In the end, lying alone on our deathbed – because we are alone, that’s what it means to be on our deathbed, even when a loving family surrounds you, they’re not going with you, you go alone—when we’re alone in that way we say we’re alone with God, and we say it that way because all that fuss about a misunderstood or mangled purported Gospel presented by deeply flawed fellow men—all that is stripped away from us and we’re left with the certain knowledge that God is.
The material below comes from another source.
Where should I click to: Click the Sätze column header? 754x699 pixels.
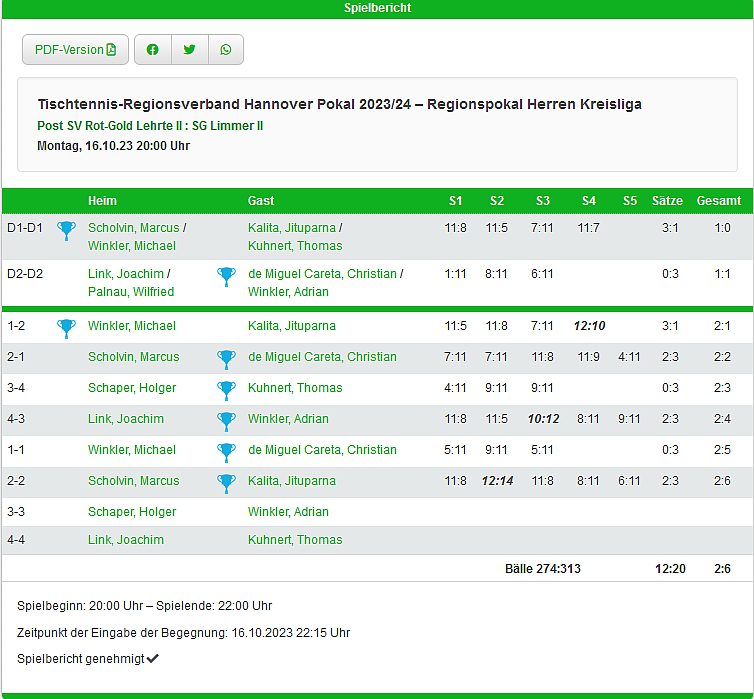pyautogui.click(x=667, y=201)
This idea of a Jesus “meek and mild” is such a lie. People don’t typically reject the Gospel story because they become convinced by anti-metaphysical arguments. They reject it because it addresses a scary subject, and its adherents are so darn goofy. Better to tune the whole subject out, many feel. People with a Christian cultural background don’t typically turn directly from nominal Christian to atheist. They first turn from Christian to non-Christian and thereby embrace as true the fiction that they’ve landed on a happy neutral place. They’re trying to avoid the subject, and they’re abetted in doing so by the messy and even odious features of God-seeking among deeply flawed yet self-righteous people.
Life (I mean life in the body, the span from birth to animal death) is like a runway. It does end, so we must either take off or crash. It’s short, compared to the flight. The sole purpose of the runway is to get us to lift-off. We don’t race down the run-way unaware of its purpose. It takes some effort to concentrate on a People magazine while the plane hurtles toward the end of the finite runway. God finds us on this short runway, and we either acknowledge Him or we don’t. It’s too late when get to the end of the runway.
If we understand our life as being like this runway, it does take on extra significance. People die all the time, but when it’s someone close to us, we have a little sense, vicariously, of this important transition to the air or to the crash. It’s why, I think, the Bible says “The heart of the wise is in the house of mourning; but the heart of fools is in the house of mirth.” (Ecclesiastes 7:4).